Hospital Cash Plans in South Africa have emerged as a risk cover for many low income South Africans without access to medical aid. HCPs pay-out a cash amount directly to the client, with hospitalisation as trigger, rather than by providing comprehensive care cover. Medical aid schemes cover less than 20% of South African adults and those without access are predominantly in the lower income segments (LSM 1 – 6), with only 6% having access compared to 62% in LSM 10. Hospital Cash Plans provide an affordable alternative.

The increasing popularity of HCPs in South Africa have become the focus of an ongoing policy debate on the role of hospital cash plans and other insurance products vis-à-vis medical schemes. This story has been documented elsewhere. However, until now the consumer experience has not been documented. FinMark Trust commissioned the Corporate Research Consultancy (Cape) CC to conduct a set of focus group discussions with current and potential hospital cash plan policyholders to provide a demand-side perspective to the policy question.

The findings from the study were presented by the Corporate Research Consultancy in Johannesburg, South Africa at the FinMark Trust Stakeholder Workshop.

The discussions were conducted in Johannesburg and Durban, which were identified by suppliers as the most important markets for the product. The sample consisted of 6 groups with current HCPs clients and 4 with potential clients who had experienced a recent medical event. The following are the main findings from the report:

On meeting medical expenses:

  • All participants preferred private facilities, but noted they were not affordable and the majority end up using public facilities that are free or charge a minimal fee.
  • When individuals do have money or suspect they have a serious illness they are more inclined to consult a doctor or private practice.
  • Currently, most respondents are not able to afford such medical expenses but medical aid is beyond their budget, so borrowing money is the most common strategy to cover costs.

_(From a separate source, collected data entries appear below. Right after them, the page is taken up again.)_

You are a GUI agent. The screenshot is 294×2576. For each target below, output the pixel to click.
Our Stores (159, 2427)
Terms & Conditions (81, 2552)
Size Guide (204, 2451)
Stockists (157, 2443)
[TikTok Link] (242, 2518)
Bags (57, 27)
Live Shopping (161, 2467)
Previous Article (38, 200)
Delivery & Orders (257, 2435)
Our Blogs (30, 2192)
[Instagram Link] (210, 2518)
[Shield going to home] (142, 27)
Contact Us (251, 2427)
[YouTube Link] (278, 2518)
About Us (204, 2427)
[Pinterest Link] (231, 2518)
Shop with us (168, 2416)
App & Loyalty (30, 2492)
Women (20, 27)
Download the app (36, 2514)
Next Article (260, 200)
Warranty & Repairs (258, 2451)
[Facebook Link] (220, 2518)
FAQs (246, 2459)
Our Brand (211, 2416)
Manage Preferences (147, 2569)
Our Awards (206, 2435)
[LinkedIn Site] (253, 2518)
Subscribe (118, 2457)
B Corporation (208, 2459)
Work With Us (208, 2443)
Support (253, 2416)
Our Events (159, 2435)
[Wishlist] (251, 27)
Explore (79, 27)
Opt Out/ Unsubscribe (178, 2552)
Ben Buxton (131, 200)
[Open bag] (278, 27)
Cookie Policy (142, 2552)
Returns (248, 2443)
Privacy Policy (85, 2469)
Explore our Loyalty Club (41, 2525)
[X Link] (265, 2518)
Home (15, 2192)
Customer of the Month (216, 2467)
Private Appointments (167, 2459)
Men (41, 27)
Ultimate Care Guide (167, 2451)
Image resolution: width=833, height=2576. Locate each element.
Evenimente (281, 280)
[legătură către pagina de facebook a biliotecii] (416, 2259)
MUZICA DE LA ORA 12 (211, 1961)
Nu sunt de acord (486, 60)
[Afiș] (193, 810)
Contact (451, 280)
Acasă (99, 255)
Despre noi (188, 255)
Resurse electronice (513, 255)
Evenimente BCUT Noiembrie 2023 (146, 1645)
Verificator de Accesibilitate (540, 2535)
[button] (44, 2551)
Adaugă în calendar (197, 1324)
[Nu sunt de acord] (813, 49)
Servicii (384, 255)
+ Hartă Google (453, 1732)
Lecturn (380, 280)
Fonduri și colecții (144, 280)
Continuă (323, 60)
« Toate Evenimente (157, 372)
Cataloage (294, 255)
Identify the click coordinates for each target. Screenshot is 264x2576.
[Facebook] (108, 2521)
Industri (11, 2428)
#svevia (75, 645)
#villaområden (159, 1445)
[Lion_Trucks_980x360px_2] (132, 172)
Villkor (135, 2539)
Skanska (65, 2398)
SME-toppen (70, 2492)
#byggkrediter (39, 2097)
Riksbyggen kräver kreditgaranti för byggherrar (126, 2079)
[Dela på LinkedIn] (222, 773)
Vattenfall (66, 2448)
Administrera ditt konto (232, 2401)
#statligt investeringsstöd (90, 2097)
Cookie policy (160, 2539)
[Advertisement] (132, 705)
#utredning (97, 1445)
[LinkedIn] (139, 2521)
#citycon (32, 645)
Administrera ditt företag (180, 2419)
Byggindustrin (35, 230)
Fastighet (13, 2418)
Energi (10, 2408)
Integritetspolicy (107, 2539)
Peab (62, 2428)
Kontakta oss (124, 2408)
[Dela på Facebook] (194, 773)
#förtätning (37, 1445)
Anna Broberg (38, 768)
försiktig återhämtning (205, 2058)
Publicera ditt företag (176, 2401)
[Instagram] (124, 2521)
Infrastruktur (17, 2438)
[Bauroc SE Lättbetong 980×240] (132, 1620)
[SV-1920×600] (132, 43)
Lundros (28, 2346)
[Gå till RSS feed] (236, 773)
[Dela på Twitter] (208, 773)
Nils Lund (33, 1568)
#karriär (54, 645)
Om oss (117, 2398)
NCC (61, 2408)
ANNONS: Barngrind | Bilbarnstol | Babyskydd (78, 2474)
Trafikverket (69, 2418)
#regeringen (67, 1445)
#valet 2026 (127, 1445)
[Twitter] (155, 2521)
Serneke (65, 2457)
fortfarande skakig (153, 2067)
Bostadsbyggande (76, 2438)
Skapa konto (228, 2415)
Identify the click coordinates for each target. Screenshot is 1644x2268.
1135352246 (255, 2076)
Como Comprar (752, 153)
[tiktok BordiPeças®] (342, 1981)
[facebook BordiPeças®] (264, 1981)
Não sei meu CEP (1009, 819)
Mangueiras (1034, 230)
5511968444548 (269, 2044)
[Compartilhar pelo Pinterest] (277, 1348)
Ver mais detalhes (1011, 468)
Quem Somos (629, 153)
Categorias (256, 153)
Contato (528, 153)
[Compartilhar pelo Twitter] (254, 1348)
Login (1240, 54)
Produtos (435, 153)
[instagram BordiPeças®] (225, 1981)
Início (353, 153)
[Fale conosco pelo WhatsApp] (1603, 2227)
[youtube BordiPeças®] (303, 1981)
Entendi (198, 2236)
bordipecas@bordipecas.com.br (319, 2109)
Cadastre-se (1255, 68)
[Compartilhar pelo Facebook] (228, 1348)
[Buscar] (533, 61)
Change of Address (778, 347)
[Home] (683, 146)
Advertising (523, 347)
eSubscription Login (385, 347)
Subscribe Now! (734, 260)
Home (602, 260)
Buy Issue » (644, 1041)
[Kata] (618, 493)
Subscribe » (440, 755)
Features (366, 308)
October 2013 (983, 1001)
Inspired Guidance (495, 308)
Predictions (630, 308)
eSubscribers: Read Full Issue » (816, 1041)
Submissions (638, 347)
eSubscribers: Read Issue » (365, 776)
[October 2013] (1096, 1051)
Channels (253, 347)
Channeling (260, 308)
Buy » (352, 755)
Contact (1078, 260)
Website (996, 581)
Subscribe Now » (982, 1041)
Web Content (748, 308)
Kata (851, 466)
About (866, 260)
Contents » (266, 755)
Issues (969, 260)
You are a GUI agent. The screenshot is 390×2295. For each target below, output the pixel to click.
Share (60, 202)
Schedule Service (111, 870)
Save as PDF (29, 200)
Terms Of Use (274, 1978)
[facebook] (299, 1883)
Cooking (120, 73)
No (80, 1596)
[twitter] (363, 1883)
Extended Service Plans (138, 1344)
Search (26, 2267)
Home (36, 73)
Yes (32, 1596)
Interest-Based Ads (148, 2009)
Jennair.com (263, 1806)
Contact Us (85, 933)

On awareness and perceptions of medical cover options:

  • Amongst medical cover options, awareness was highest for HCPs, followed by medical aid.
  • Most respondents found medical aid unaffordable and look elsewhere in terms of coping with medical expenses.
  • Initial responses revealed confusion between ‘hospital cash plans’ and ‘hospital plans’, but after further probing about the features and benefits, respondents displayed a good understanding of the difference

On views on HCPs:

  • The main advantage of HCPs is the cash amount that is paid out, not only is the cover amount per day very attractive, it is also paid out to the holder of the plan to spend as s/he wishes.
  • Respondents are also attracted by the perceived peace of mind that HCPS provide.
  • Respondents reported the main disadvantage is that one must be hospitalized for 3 days to claim.

On what pay-out is used/intended for:

  • Current and potential clients have used or intend to use a pay-out from their HCP in various ways including – among many – bills, water, electricity, school fees and saving for further medical expenses.

On buying process dynamics:

  • HCPs like other insurance products are sold and not bought through a variety of channels including television advertising and brokers/representatives.
  • Respondents that went through the buying process reported a positive experience.

On claims process experience:

  • Unlike with the buying process, the claims process is experienced negatively due to onerous documentation requirement.
  • Financial constraints, bad service, rejected claims and paying premiums every month without an opportunity to claim were amongst reasons why clients cancelled their policies.

Awareness of fraud in the HCP market:

  • Respondents (mostly in Durban) indicated they were aware of fraud and its impact upon longer claims processes and increased premiums.